═══ RECORDED INFORMATION
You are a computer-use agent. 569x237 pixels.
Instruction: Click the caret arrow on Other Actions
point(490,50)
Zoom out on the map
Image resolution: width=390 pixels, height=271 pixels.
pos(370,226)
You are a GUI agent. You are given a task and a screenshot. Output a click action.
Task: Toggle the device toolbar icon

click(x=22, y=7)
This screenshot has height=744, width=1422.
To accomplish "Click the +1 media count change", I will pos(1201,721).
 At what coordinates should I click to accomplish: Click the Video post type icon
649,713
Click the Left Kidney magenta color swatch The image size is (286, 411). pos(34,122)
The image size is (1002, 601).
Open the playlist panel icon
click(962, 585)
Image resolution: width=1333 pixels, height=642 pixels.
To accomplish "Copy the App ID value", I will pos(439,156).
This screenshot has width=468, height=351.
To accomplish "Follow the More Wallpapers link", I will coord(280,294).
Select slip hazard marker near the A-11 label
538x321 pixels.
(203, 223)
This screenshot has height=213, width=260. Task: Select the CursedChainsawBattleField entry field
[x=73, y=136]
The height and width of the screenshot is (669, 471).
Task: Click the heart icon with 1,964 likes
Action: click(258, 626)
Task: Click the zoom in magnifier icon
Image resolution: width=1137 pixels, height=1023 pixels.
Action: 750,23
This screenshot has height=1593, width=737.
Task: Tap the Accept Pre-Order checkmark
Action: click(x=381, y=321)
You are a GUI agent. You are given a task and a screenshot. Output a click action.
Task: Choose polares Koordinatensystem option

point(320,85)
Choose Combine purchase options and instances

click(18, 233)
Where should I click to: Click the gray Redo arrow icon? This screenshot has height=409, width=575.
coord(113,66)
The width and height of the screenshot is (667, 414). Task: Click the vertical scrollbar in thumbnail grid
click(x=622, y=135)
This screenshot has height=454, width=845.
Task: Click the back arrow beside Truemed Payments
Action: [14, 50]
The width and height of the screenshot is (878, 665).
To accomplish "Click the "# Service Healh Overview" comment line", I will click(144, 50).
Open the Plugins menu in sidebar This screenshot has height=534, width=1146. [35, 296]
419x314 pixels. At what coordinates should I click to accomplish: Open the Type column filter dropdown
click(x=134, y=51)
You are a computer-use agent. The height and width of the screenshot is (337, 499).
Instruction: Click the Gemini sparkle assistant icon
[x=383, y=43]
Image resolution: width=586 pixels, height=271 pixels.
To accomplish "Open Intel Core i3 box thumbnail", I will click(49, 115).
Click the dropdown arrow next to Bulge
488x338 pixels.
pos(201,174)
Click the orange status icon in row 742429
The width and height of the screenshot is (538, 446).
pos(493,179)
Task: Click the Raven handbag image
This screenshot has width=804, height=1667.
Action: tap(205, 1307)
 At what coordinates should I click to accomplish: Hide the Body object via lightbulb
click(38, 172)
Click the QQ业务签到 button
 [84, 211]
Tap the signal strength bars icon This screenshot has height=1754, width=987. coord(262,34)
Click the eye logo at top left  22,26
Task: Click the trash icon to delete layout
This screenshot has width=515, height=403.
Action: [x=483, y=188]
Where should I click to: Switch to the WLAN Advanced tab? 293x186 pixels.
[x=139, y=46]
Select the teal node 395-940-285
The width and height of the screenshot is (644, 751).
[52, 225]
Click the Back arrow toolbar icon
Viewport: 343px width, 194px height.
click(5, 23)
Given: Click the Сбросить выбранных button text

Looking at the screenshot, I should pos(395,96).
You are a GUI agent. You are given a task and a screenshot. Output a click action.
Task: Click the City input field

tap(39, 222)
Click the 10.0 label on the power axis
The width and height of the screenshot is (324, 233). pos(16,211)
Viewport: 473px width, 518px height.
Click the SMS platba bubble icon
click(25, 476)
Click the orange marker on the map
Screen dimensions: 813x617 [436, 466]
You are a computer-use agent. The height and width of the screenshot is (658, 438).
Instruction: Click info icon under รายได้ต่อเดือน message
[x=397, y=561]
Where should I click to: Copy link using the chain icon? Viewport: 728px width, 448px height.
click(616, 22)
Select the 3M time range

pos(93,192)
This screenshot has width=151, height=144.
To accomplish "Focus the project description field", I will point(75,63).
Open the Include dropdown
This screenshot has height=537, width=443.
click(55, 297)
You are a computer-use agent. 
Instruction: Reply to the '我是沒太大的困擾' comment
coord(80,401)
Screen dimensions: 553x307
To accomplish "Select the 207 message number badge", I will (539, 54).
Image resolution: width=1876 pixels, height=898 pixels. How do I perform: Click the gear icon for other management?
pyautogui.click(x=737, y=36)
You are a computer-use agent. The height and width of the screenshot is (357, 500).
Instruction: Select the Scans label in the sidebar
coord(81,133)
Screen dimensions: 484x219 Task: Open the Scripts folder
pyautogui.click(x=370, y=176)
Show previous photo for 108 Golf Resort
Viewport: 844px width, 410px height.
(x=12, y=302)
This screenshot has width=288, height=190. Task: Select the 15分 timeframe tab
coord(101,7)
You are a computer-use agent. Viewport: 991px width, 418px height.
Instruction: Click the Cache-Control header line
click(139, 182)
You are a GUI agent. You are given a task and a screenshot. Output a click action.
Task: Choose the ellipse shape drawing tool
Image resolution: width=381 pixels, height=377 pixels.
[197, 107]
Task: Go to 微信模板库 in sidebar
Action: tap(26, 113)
══════
*WHAT YOU SHOULD DO*: For the entries above, count the lines that contain the string "size", and state that number without further comment.

*SOLUTION TO THIS EXERCISE*: 2